ファッションの魅力を「再発見」する 明治・大正・昭和初期の装いを現代的に描く人気イラストレーター・マツオヒロミ

明治時代から昭和初期にかけてのファッションや生活文化に、独自のアレンジや現代的な解釈を加えることで、多くの人々を魅了する作品を生み出している、イラストレーターのマツオヒロミさん。
今年は『マツオヒロミ作品集 万華鏡の庭』(玄光社)を刊行するとともに、2022年に出版した『マガジンロンド』(実業之日本社)が第52回 日本漫画家協会賞「萬画部門」の大賞を受賞し、「『女子文化』の世を香り高く描いた、イラストストーリー+ファッションの歴史+時空を超えたキャラクターの魅力は、どんなジャンルにも収まり切らない『萬画』にふさわしい作品です」と選考委員から高い評価を受けた。
そこで今回、マツオさんにイラストレーターになったきっかけから、イラストレーションにおけるファッションの描き方、そして今後について伺った。

モチーフとしての「着物」

はじめにイラストレーターになったきっかけについて教えてください。
学生時代から独学でイラストや漫画を描いていました。そのなかで、ネット上に発表していた作品を見たクライアントの方から依頼をいただいたのが、イラストレーターへの第一歩でした。

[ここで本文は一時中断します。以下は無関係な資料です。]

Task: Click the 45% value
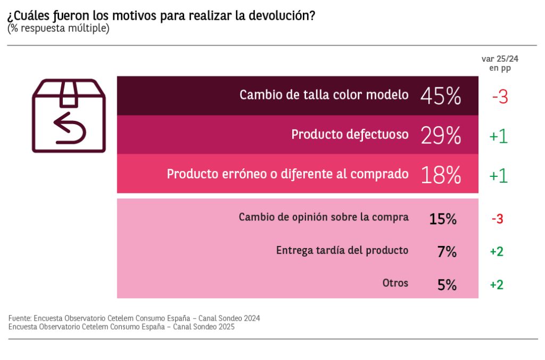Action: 440,96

クライアントワークを手がけながら、自主制作をする中でイラスト作品集を作ってコミックマーケットなどの即売会で発表していました。そうした自主制作の中で、徐々に現在のようなテイストになっていきました。
「秘密」(2016年)
「秘密」(2016年)
マツオさんの作品には着物のモチーフが多く、ご自身も着物が好きで普段から着用されているそうですね。作品とはどのような関係があるのでしょうか。
 着物は自分が着るものとして以前に、子供の頃から時代劇や抒情画など、着物を纏った人々が描かれた作品が好きなこともあって、描かれた衣服としてとても身近でした。いわゆる「着物」に限らず、平安時代や古代史ファンタジー、中華ファンタジーなどが好きな子供だったので、そういう「ファンタジー」文脈で着物に触れて育ってきたように思います。

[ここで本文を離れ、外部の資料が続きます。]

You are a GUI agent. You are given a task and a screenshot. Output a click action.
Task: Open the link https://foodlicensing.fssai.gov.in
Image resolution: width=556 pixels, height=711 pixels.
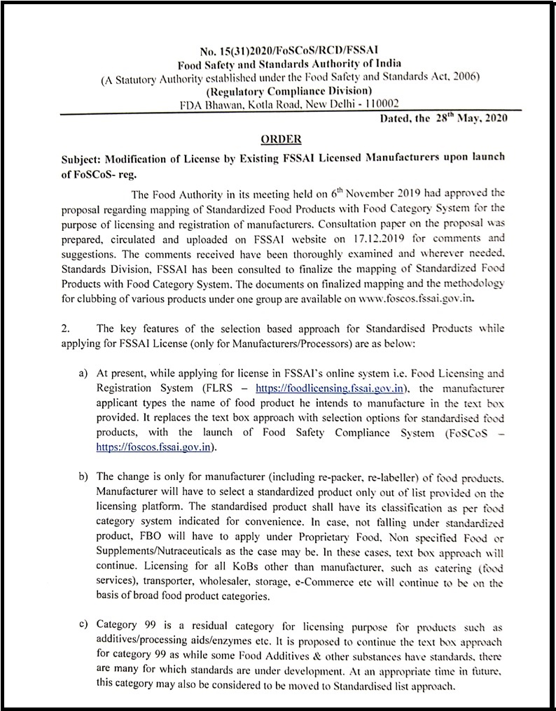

呉服屋さんの礼装のチラシにはピンと来ませんでしたが、竹久夢二氏、林静一氏、辻村寿三郎氏、特にこの方たちの、人物を物語るような着物姿に影響を受けてきました。
2000〜2010年代中頃にかけて出版された『KIMONO姫』(祥伝社)というムック本との出会いも大きいです。当時、アンティーク着物をリアルクローズとして着る、というのは非常に衝撃的でした。私にとって、それまで着物はフィクションの中における衣服だったのが、20代くらいの人が着るファッションとしてリアリティのある衣服になりました。なので、自分のオリジナルのキャラクターに自然と着物を纏わせるようになりました。
着物をモチーフにする際、どのようなことから着想を得て、デザインが決まるのでしょうか。

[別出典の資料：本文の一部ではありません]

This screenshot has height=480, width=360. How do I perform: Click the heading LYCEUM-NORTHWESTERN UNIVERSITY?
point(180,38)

日常的に目にするもの、たとえばリビングに飾っている花の色合わせや、たまたま雑誌でみかけた写真などがヒントになっています。
画面構成上のフォルムや色の響きあいを「面白いな」と感じたときに、絵そのものが浮かび、その絵を構成させるために着物をデザインしていると思います。最初に絵があって、それを完成させるために着物を描く、という発想の順番ですね。仕事だと、都合よく日常の中でヒントを得ることは難しいので、よくコラージュを作って、自分で画面構成のヒントを探すようにしています。
古い着物の資料も使用しますが、それは具体的に何を描くか決まってから参考にすることの方が多いかもしれません。特に好きなのは、着物デザイナーでありコレクターでもある、池田重子氏の本です。着物だけでなく、いろんな日本文化にまつわるエピソードや教養が詰まっているので、そういうところからさらに芋づる式に新しいアイディアにつながっていくことがあります。他には自分で買ったアンティーク着物のハギレなども参考にします。